Brazilian journalists covering anniversary celebrations for the city of São Paulo were intimidated and attacked by protesters in Praça da Sé, in the city center, on Jan. 25, reported the newspaper O Estado de São Paulo.
Brazilian journalist Karen Santiago was kidnapped the evening of Jan. 19 while photographing flooding in a neighborhood in the city of São Paulo, reported Jornal na Net.
A reporting team for the Venezuelan television broadcaster RCTV was attacked at the Central University of Venezuela's (UCV in Spanish) communications school while covering violence that erupted after the release of student election results on Jan. 18, reported the organization Public Space.
A Brazilian journalist was attacked and his camera was damaged while covering a protest on the streets of Teresina, in the state of Piauí on Jan. 19, reported TV Piauí. The reporter believes his attacker was a security guard with the Union of Urban Transport Businesses of Teresina.
Police in Uruguay's second largest city, Salto, opened an internal investigation on Jan. 19 to determine responsibility for an attack on the reporter Luis Díaz for the newspaper El Pueblo, reported the publication.

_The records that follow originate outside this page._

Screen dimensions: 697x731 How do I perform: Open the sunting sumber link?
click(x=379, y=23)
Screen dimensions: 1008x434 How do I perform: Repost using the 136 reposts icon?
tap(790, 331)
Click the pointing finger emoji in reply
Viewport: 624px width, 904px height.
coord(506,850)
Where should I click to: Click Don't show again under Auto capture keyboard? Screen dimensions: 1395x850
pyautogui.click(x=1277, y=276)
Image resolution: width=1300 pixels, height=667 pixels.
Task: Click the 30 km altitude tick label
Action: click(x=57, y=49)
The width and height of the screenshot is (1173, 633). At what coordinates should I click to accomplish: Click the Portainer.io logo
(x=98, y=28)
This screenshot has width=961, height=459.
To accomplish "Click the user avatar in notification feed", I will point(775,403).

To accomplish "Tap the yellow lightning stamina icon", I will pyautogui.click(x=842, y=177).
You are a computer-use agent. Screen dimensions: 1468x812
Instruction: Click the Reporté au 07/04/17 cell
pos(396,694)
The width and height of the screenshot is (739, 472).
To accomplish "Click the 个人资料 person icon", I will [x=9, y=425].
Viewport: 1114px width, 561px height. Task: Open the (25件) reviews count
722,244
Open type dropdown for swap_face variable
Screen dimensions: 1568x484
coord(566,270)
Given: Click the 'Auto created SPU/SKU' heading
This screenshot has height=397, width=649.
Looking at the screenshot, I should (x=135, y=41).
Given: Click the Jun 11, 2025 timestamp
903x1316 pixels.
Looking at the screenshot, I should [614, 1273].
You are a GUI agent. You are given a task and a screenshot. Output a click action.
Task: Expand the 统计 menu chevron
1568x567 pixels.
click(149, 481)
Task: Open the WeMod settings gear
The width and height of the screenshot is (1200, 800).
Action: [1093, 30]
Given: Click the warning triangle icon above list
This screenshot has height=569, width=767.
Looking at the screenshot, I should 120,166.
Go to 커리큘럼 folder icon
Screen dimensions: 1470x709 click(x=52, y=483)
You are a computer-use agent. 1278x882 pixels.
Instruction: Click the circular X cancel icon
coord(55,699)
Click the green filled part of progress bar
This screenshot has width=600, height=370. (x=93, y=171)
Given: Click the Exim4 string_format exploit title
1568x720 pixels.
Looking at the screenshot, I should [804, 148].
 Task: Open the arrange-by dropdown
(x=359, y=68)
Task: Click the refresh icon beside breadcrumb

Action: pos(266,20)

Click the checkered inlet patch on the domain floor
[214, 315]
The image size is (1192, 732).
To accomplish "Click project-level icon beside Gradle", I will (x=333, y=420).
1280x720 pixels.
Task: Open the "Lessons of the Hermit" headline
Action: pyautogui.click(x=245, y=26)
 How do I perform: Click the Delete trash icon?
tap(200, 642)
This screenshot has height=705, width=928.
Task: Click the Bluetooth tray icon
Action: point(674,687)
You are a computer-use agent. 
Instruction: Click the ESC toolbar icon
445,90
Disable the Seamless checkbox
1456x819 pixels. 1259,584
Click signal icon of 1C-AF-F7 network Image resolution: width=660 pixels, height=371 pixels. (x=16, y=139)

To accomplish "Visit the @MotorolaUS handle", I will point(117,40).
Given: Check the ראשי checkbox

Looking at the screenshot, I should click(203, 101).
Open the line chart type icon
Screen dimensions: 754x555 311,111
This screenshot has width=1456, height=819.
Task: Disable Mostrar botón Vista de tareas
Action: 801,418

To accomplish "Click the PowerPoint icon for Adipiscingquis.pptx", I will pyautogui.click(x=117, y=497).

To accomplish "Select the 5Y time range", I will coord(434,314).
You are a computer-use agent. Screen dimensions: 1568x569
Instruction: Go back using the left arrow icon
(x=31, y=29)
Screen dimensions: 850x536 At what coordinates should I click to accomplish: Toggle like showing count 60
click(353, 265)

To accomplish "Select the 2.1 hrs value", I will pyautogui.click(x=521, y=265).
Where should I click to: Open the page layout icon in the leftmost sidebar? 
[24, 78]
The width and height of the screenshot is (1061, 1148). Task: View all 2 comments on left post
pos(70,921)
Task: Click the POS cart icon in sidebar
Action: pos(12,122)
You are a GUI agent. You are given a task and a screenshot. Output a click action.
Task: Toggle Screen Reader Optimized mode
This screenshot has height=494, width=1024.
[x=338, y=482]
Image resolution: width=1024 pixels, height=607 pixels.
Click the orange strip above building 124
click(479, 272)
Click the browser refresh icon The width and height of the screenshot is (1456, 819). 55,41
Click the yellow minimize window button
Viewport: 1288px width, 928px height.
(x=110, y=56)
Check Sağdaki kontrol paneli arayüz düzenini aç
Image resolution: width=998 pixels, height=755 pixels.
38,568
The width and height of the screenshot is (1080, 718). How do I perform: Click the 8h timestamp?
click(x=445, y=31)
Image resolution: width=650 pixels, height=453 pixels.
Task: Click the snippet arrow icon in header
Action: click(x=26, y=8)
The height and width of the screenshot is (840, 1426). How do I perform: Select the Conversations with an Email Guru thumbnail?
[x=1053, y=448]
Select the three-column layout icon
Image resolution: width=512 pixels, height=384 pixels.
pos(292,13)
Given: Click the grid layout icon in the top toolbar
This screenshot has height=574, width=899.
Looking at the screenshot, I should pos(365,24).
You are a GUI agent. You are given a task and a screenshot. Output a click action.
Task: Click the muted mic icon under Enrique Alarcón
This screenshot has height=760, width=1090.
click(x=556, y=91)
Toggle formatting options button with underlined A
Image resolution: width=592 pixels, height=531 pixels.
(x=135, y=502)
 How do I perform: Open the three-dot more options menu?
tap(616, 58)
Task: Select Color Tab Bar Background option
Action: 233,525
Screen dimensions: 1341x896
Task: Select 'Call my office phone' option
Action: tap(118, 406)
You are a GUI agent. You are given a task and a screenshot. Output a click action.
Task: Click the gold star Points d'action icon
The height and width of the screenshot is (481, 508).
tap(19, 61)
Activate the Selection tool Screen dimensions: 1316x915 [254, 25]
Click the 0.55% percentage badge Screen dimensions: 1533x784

U.S. Republican presidential hopeful Newt Gingrich faced off with CNN's John King during the South Carolina debate Thursday, Jan, 19, accusing the "destructive, vicious, negative" media of making it "harder to govern this country," reported Politico. Following the debate, which King moderated, CNN’s David Gergen said on the air that Gingrich's anti-media rant represented "one of the harshest attacks that we’ve had on the press that I can remember in a long, long time,” Politico added.
An Argentine journalist was unlawfully detained after filming a violent police confrontation, reported the Argentine Journalism Forum (FOPEA in Spanish). Along with being detained for nine hours, the journalist claims police forced him to erase the recording.
President Hugo Chávez's aggressive stance against the media in Venezuela has been characterized as "totalitarian and dictatorial" by the Inter American Press Association, which considers freedom of expression under threat in the South American country.